The entertainment company exceeded expectations on both revenue and EBITDA metrics, with Season Pass momentum and strategic acquisitions strengthening its growth platform, according to Jefferies. The company’s EBITDA stands at $292.55M, with revenue growth of 6.65% year-over-year.
Management continues to make progress on conversions and is expanding the premium Lucky Strike brand to reach 100 locations by year-end, the research firm noted.
Despite issuing softer margin guidance, the company’s trends are steadily improving, and Jefferies sees further upside potential from the current position.

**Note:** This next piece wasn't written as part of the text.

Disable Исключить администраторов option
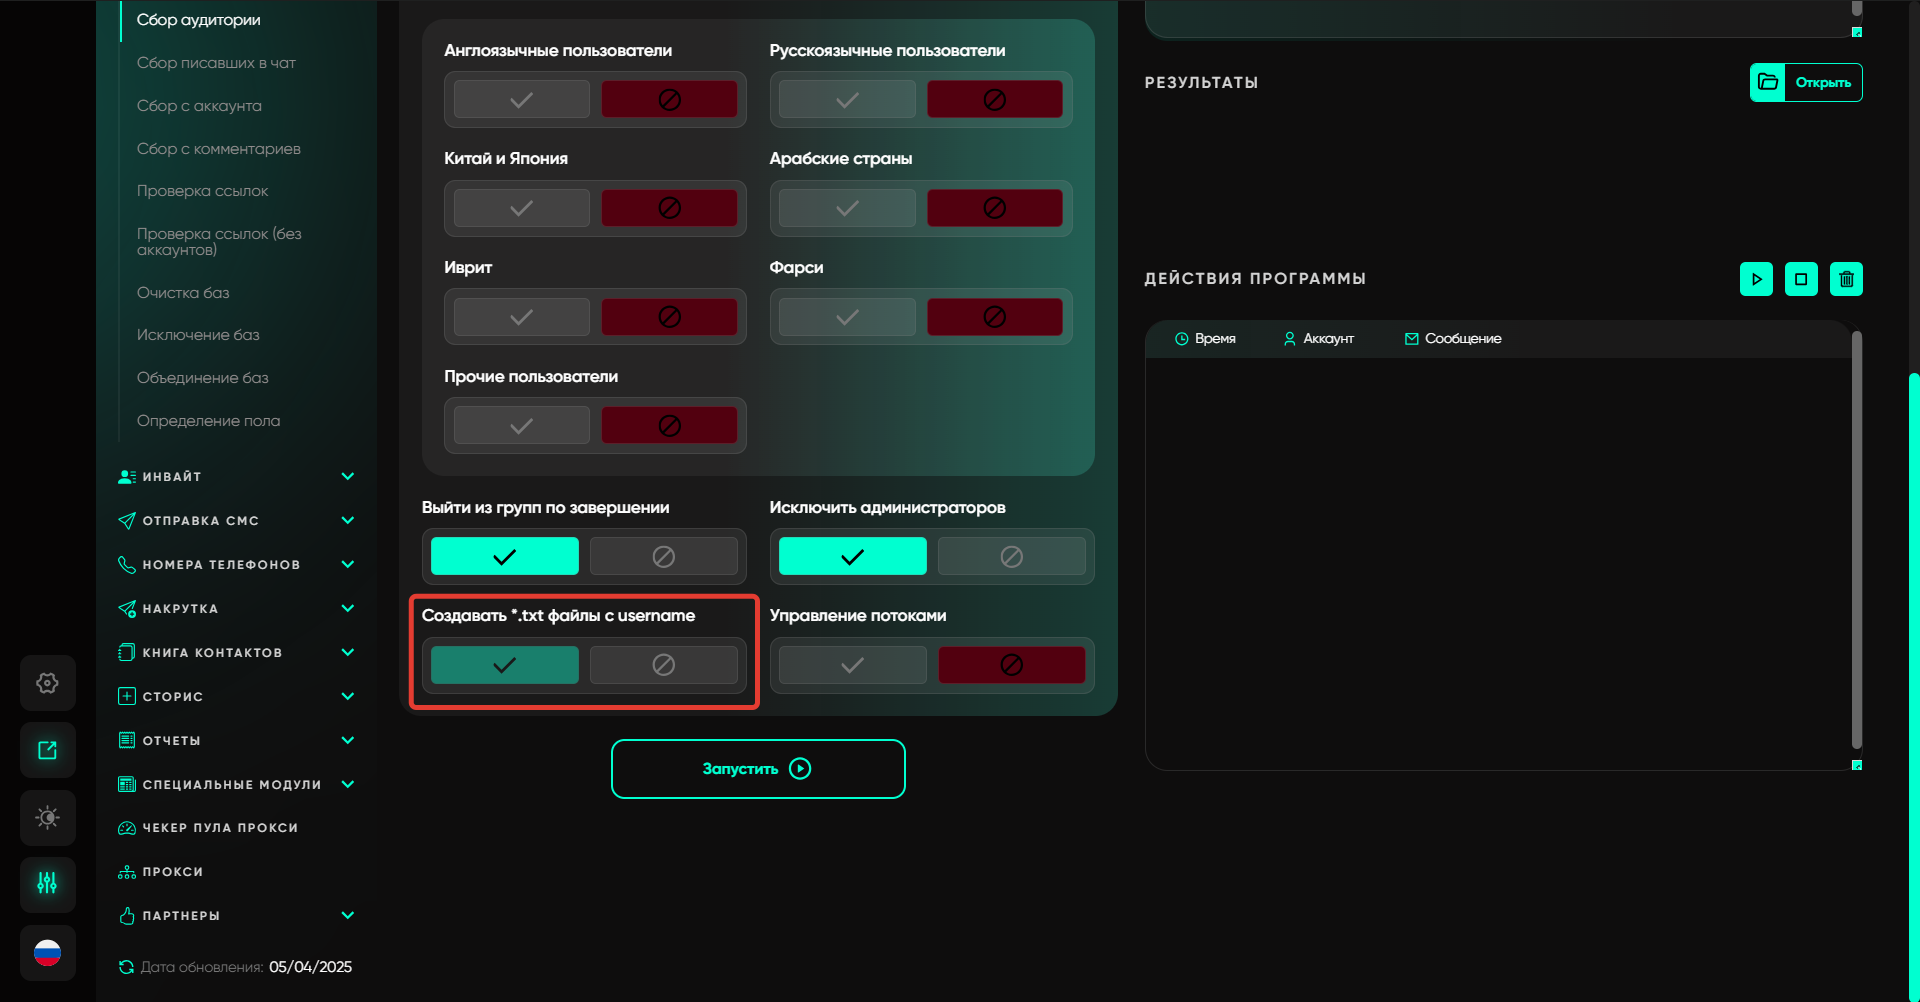This screenshot has width=1920, height=1002. [x=1011, y=556]
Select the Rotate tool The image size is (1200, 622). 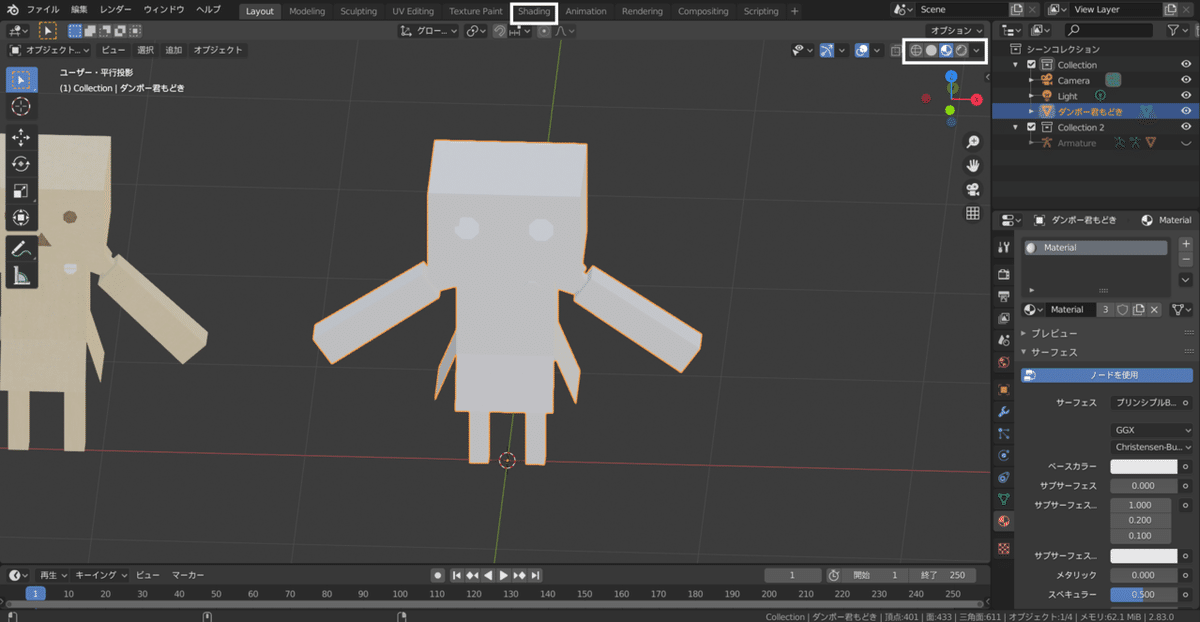21,164
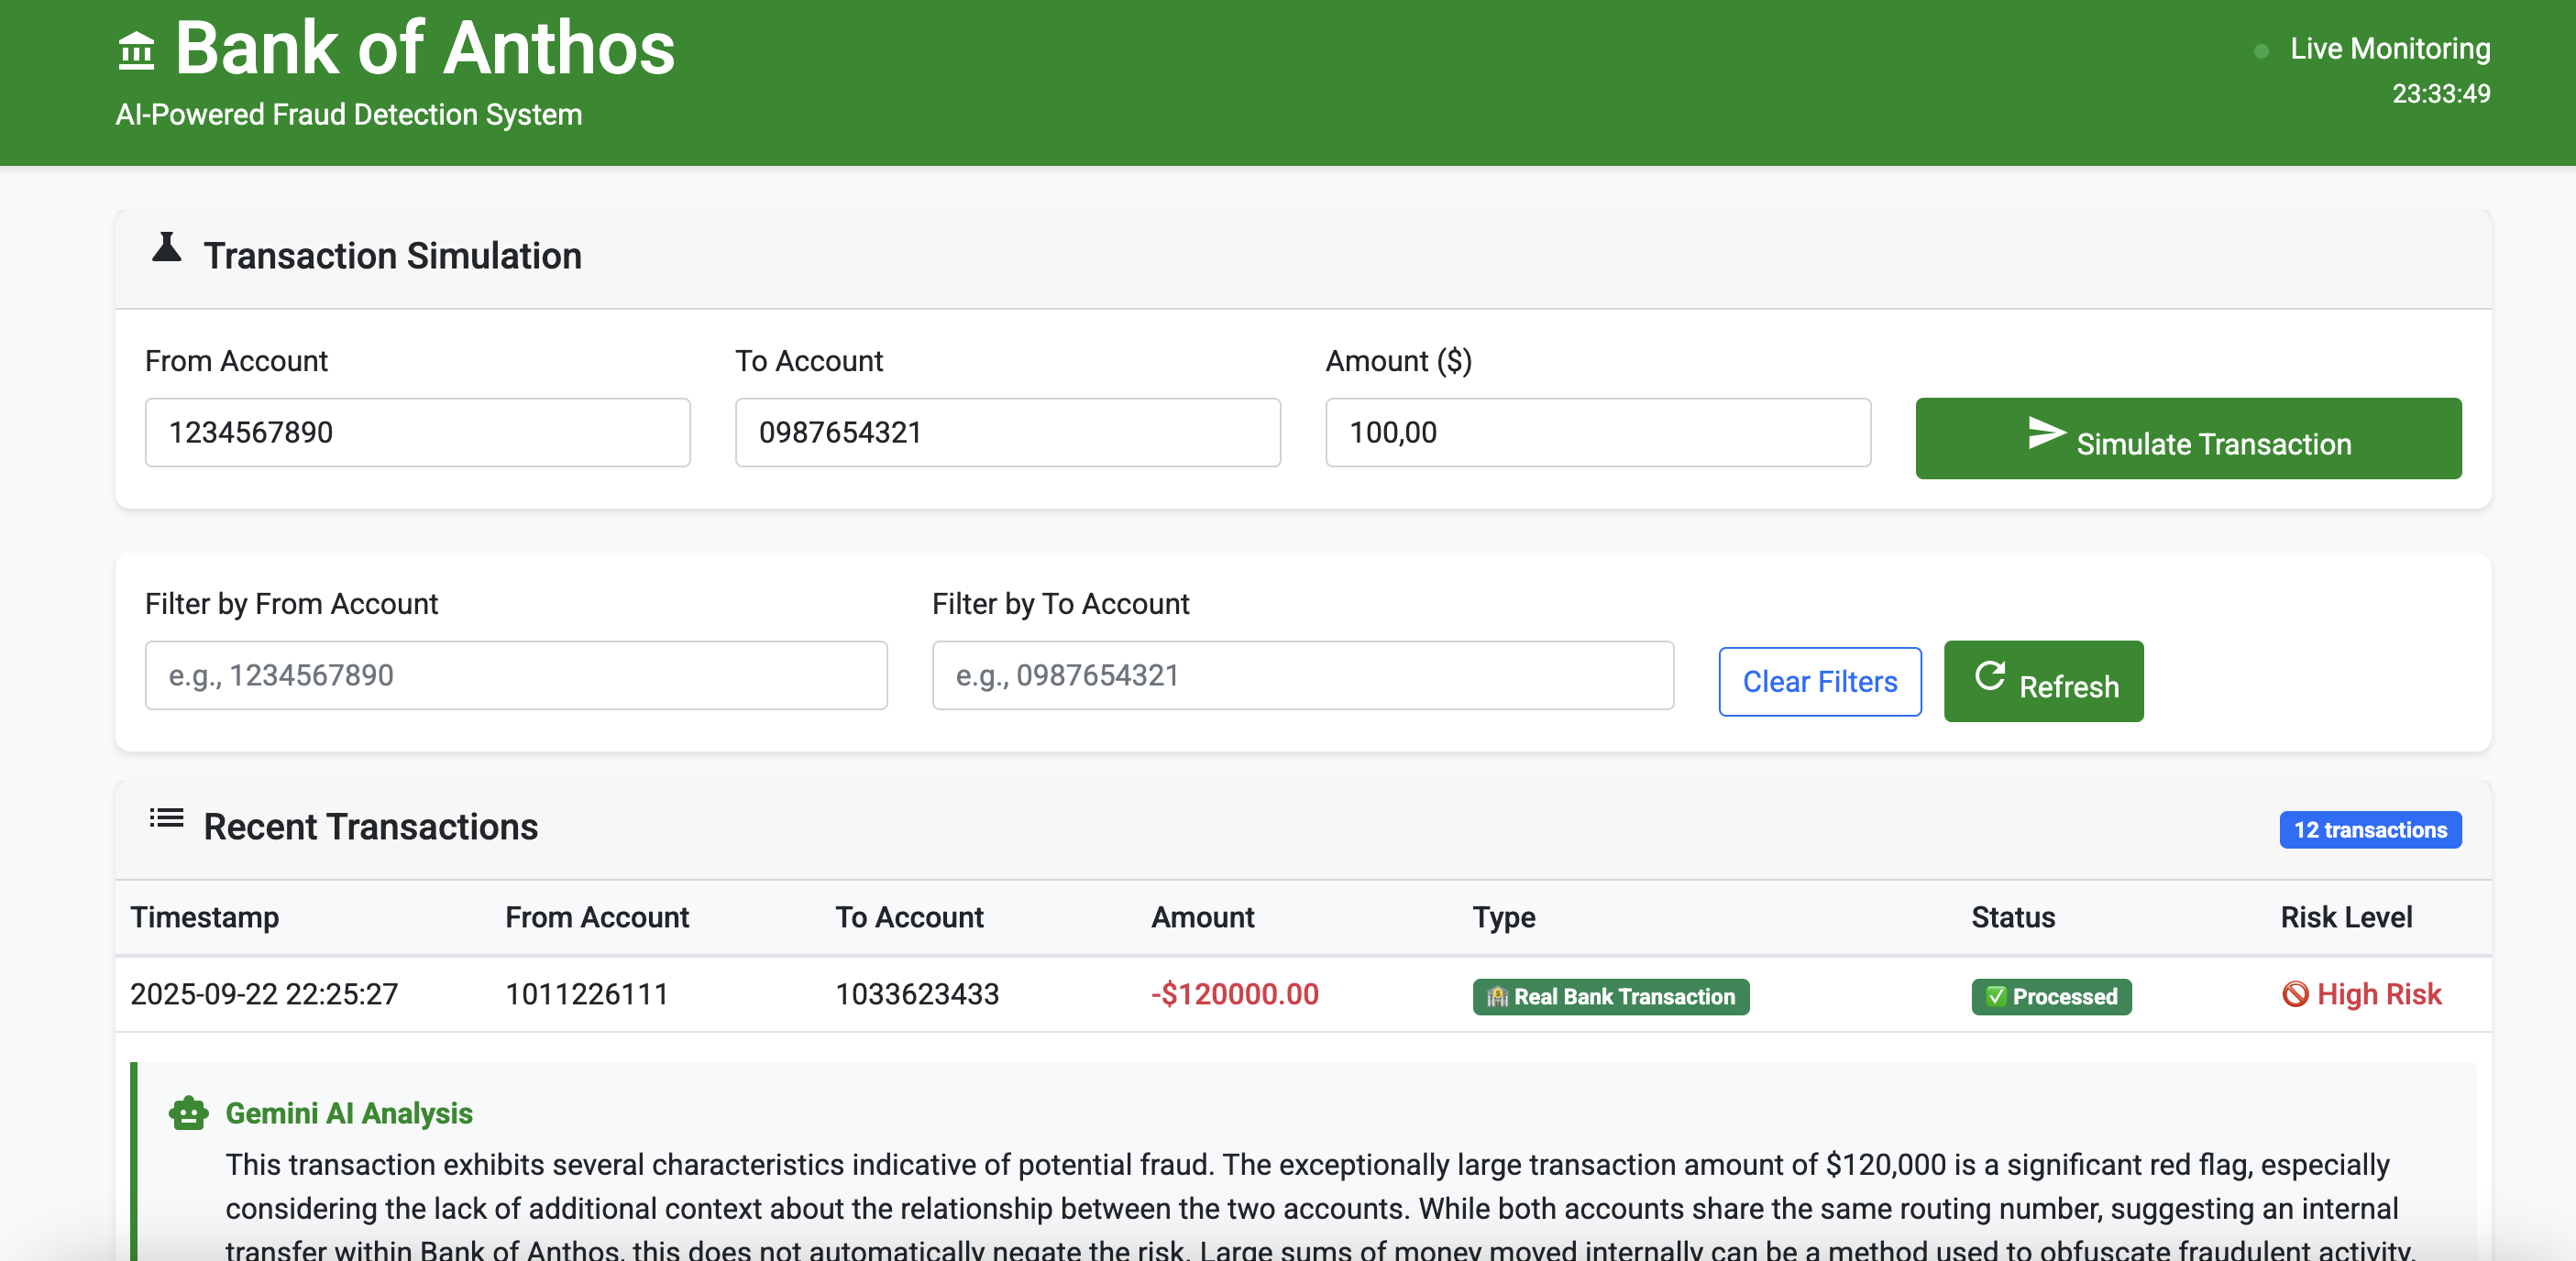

Jefferies highlighted that with shares trading near lows and a robust merger and acquisition backdrop, the risk/reward profile for Lucky Strike Entertainment appears attractive.
In other recent news, Lucky Strike Entertainment reported its fourth-quarter 2025 earnings, revealing a slight miss in earnings per share (EPS) with an actual EPS of -$0.095, compared to the forecasted -$0.09. Despite this, the company exceeded revenue expectations, generating $301.2 million, surpassing the projected $292.61 million. This resulted in a 2.94% positive surprise in revenue figures. Additionally, Oppenheimer has reiterated its Outperform rating for Lucky Strike Entertainment, maintaining a price target of $15.00. The firm noted that while fourth-quarter same-store sales were weaker overall, there was sequential improvement each month, with positive trends continuing into July. These developments provide investors with a mixed yet optimistic outlook on the company’s performance.